▶ _Extracted data_:
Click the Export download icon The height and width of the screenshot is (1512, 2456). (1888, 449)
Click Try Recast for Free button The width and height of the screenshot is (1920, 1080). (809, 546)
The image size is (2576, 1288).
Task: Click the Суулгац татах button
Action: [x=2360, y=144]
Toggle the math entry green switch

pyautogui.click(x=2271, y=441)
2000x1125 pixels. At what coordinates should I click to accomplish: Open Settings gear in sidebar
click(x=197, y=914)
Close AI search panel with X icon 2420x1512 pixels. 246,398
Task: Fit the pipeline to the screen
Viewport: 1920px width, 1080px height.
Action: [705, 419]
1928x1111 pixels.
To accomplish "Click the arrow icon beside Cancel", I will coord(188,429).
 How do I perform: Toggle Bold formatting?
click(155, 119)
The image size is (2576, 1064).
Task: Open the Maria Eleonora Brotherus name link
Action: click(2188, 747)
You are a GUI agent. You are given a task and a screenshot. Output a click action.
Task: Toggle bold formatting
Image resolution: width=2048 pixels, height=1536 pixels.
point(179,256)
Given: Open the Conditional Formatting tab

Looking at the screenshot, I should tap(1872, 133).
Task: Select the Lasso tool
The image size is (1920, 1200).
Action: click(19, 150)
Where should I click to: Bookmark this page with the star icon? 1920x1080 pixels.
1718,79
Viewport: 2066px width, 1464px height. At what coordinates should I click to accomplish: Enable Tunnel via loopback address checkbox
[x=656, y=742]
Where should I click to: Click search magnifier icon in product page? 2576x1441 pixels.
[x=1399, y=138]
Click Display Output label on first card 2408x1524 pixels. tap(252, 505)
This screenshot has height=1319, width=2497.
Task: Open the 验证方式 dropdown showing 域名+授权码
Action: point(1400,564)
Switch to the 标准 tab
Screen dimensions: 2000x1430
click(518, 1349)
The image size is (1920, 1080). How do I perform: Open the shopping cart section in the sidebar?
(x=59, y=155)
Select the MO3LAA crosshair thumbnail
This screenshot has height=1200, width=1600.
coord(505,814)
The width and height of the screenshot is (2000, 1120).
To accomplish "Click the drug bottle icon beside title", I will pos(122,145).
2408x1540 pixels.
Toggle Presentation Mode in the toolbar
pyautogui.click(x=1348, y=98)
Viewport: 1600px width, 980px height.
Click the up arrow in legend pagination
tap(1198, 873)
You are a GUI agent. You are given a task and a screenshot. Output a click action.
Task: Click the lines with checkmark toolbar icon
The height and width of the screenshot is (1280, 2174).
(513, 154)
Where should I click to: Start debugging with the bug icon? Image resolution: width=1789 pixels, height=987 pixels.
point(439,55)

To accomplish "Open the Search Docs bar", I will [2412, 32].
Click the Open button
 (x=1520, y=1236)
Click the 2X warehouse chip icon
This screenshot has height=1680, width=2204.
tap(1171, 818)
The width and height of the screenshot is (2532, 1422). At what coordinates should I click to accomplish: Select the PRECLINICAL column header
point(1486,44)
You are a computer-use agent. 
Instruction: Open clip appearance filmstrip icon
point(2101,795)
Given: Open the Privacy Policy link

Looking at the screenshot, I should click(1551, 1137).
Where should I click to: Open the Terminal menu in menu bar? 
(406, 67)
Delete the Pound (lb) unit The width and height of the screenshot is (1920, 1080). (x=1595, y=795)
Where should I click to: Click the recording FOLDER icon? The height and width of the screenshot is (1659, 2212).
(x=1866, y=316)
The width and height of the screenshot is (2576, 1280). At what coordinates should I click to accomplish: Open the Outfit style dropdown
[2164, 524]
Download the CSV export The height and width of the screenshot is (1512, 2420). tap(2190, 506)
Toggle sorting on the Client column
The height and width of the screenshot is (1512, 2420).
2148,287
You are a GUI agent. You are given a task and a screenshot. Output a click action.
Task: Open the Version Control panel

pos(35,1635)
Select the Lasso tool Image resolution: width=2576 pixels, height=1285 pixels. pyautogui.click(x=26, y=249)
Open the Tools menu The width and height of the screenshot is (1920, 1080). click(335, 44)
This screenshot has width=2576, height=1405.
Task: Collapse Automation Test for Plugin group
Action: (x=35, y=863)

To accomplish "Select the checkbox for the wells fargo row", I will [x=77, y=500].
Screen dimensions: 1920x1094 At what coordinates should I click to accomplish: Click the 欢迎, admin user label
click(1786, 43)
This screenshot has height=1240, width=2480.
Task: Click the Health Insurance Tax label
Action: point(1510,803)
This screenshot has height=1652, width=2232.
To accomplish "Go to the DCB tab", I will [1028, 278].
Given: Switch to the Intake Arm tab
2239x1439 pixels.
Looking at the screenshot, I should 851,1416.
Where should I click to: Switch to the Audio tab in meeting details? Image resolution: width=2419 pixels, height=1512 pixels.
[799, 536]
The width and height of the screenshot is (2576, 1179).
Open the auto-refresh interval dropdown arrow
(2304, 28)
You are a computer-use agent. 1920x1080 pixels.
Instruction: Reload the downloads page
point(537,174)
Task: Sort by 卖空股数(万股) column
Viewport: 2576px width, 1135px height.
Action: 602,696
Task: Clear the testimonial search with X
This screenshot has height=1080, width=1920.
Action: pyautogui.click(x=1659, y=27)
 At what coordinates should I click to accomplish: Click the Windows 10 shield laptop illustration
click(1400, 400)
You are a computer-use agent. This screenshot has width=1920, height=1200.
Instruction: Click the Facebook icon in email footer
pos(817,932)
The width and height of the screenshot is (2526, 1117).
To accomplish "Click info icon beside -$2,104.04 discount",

▶ _Goal of the exercise_: Go through the material above, and wherever a line holds the word "computer", copy it.

▶ _Task response_:
You are a computer-use agent. 
You are a computer-use agent. 1920x1080 pixels.
You are a computer-use agent. This screenshot has width=1920, height=1200.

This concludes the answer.